Ich machs selbst auch nur noch selten bzw. wenn explizit gewünscht per OC, die allermeisten Kisten beschränken sich auf ggf. ein XMP/EXPO das höher liegt als offiziell unterstützt (aber noch im grünen Bereich) und ab und zu mal eine Anpassung von Powerlimits an persönliche Wünsche - da gehts sogar oft eher darum etwas WENIGER Performance zu erhalten aber dafür den Verbrauch zu halbieren (da gibts auch ein schönes Special zu Daves 7800X3D).
 
Heute kommen schon mal 2x24GB rein und dann werde ich ausgiebig testen. Wenn die zweiten 2x24GB nächste Woche ankommen, werde ich zwangsläufig von den angepeilten 6000 MT etwas runtergehen müssen. Wie viel, muss ich dann testen. Wenn ich bei 5400 MHz bleibe, bin ich mehr als zufrieden für 96GB Hynix-Speicher.
 
war zu günstig, um nicht zuzugreifen. habe knapp 220 euro für 96gb bezahlt. wie lese ich die RAM Temperatur aus? HWMonitor zeigt dazu zumindest auf meinem DDR4 system nix an.
 
war zu günstig, um nicht zuzugreifen. habe knapp 220 euro für 96gb bezahlt. wie lese ich die RAM Temperatur aus? HWMonitor zeigt dazu zumindest auf meinem DDR4 system nix an.
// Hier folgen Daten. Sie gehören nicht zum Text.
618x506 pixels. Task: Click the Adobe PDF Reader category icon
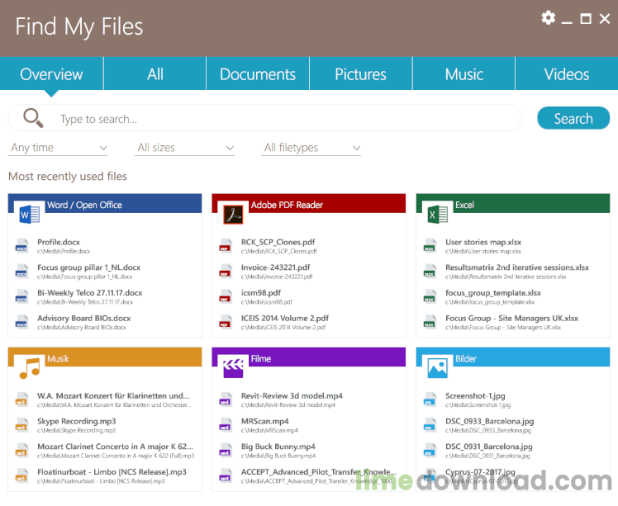click(x=232, y=215)
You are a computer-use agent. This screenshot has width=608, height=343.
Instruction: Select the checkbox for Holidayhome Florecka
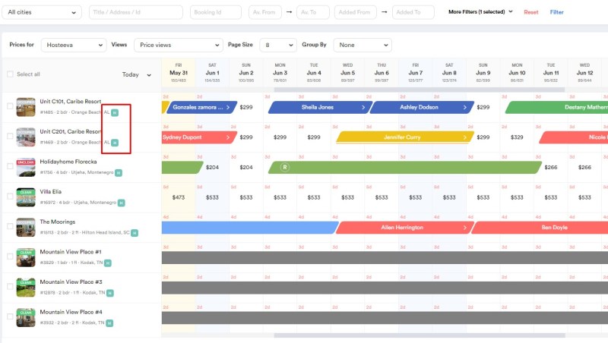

Erstmal nimmt man HardwareInfo weil tausendmal besser. Wenn dort aber auch nichts kommt, haben deine RAM Module keinen Temperatur Sensor. Da hilft dann nur ein 2€ Temperatur fühler den man auf das Module klebt oder drauflegt.
 
Am Ende muss man auch schauen was das jeweilige UEFI hergibt. Viele Boards setzten den Memory Controller jenseits von 6200MT/s automatisch auf 1:2. Was dann wenig hilfreich wäre, wenn man zwischen 6400 MT/s und 7800MT/s fährt. Erst ab rund 7800MT/s kann der Taktvorteil den geringeren Controller Clockspeed wieder ausgleichen.
 
Am Ende muss man auch schauen was das jeweilige UEFI hergibt. Viele Boards setzten den Memory Controller jenseits von 6200MT/s automatisch auf 1:2. Was dann wenig hilfreich wäre, wenn man zwischen 6400 MT/s und 7800MT/s fährt. Erst ab rund 7800MT/s kann der Taktvorteil den geringeren Controller Clockspeed wieder ausgleichen.
Kann man bei diesen Boards, das nicht einfach einstellen?
Bei meinem zugeben teuren Board gibt es die Funktion den Teile auf 1:1 zu stellen oder halt auch 1:2
 
Selbstverständlich kann man den Teiler manuell festlegen, dann wird es aber noch wichtiger stabile Grenzen aus zu loten.

Doch nicht, siehe unten ^^
 
Zuletzt bearbeitet:
Das ist gut zu wissen @Shinna
Da selbst mein billiges AM4 board diese Funktion unterstützt, bin ich einfach davon ausgegangen, dass dies Standard ist und evtl. sogar von AMD/der AGESA vorgegeben.